There are several server types:
- Web servers form the backbone of the data center’s networking tech. These execute the queries of internet users. Queries are sent from Google Search to index servers. These are coordinated with the ranking algorithms and also receive information on auto-suggest and other search features. The servers will deliver search results and all other relevant information.
- Google stores internet documents and files in document servers. These return documents relevant to queries.
- Google employs spiders and crawlers that live inside the web. Google’s crawler is known as GoogleBot. This robot network crawls the web to locate new and existing web pages for potential ranking in the index.
- Other servers manage other Google services ranging from Maps to Shopping and Ads.
Environment and Security
Google Data Center security was hush-hush until Google published some posts on the interior of their data centers. Indeed, they’re not as secretive as they once were.
Security is provided by a multitude of entry protocols and security tiers controlled using badges. Retinal scanning and multi-stage doors are also used at some data centers.
Hardware and software security is obviously a huge priority and there are numerous in-house-developed and third-party technologies used here to safeguard both data and hardware from all forms of vulnerability and attack.
Some of the most common criticisms of data centers revolve around energy usage and environmental impact. Some data centers are thought to use billions of gallons of water daily to cool servers and other hardware.
Back in 2016, Google pledged to use 100% renewable energy and is one of the world’s biggest corporate investors in renewables technologies today. It’s unclear what progression has been made on that earlier claim, but progress has certainly been made.
How Google Serves Your Query
The data center is the brain and lifeblood of Google Search and other Google services.
Google has become phenomenally intelligent over the years and is now able to serve queries with extreme accuracy.
This involves a few steps:
- Google uses natural language processing (NLP), a branch of machine learning (ML), to understand your query. Different operative words you use will alter the results.
For example, ‘change’ can be an entirely different operative word to ‘replace’, despite them being interchangeable in some contexts. Google will understand when ‘replace’ is being used differently to ‘change’ to modify the query. - Once Google understands your query, it will calculate the most relevant responses.
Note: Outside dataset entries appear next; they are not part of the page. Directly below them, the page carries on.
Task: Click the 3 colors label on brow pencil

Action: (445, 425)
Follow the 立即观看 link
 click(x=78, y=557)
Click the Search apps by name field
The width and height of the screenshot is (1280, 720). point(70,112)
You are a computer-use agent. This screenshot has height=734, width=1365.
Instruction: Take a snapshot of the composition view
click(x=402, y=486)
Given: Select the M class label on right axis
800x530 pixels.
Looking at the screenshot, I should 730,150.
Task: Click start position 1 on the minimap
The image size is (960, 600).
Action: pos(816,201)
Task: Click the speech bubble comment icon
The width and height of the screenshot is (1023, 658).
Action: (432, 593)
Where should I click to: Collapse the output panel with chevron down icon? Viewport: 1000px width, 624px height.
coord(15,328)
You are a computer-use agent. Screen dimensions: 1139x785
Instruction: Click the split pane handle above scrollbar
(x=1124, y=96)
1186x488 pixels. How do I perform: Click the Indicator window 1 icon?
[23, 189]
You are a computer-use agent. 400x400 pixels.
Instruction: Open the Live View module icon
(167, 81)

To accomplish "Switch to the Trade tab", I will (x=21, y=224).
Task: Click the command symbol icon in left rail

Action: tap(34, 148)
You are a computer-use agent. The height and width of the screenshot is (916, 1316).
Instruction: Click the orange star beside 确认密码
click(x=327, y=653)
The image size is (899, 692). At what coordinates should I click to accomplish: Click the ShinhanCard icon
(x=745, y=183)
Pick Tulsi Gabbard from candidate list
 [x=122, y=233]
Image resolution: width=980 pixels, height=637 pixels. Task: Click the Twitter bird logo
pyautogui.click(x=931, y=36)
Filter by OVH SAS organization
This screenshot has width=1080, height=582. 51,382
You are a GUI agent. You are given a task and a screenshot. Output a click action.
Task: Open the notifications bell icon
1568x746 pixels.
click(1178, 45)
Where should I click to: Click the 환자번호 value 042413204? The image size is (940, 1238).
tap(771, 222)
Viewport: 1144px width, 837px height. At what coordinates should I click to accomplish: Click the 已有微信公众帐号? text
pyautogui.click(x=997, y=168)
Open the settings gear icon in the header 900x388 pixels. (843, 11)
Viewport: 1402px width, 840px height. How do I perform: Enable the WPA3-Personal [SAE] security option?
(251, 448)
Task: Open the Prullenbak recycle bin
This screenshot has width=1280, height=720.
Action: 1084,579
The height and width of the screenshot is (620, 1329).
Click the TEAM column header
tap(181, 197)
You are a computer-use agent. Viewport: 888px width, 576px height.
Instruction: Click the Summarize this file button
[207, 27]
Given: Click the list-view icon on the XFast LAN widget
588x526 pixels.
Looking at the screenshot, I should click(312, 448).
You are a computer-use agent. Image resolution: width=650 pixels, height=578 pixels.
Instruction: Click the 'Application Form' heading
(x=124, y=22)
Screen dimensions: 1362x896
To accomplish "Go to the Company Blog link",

This is where SEO comes into play as Google will have already ranked responses for that query.
Google uses a priority system to allow it to serve users with the best results. Optimized pages that Google thinks will help the user will be at the top of the pecking order in the search engine results page (SERPs).
- Google will also take the context of the search into account, including your location and other personalized variables.
For example, if you’re currently in Barcelona and Barcelona vs Real Madrid is on that night, the query “football” will bring up results about this match.
All of these actions are processed at Google’s data centers. They can be thought of as super-computers that are networked to the web via colossal numbers of servers.
Of course, Google’s data centers will also process other information and data related to their business, whether that’s data related to the Android mobile operating system or data related to their DeepMind AI platform.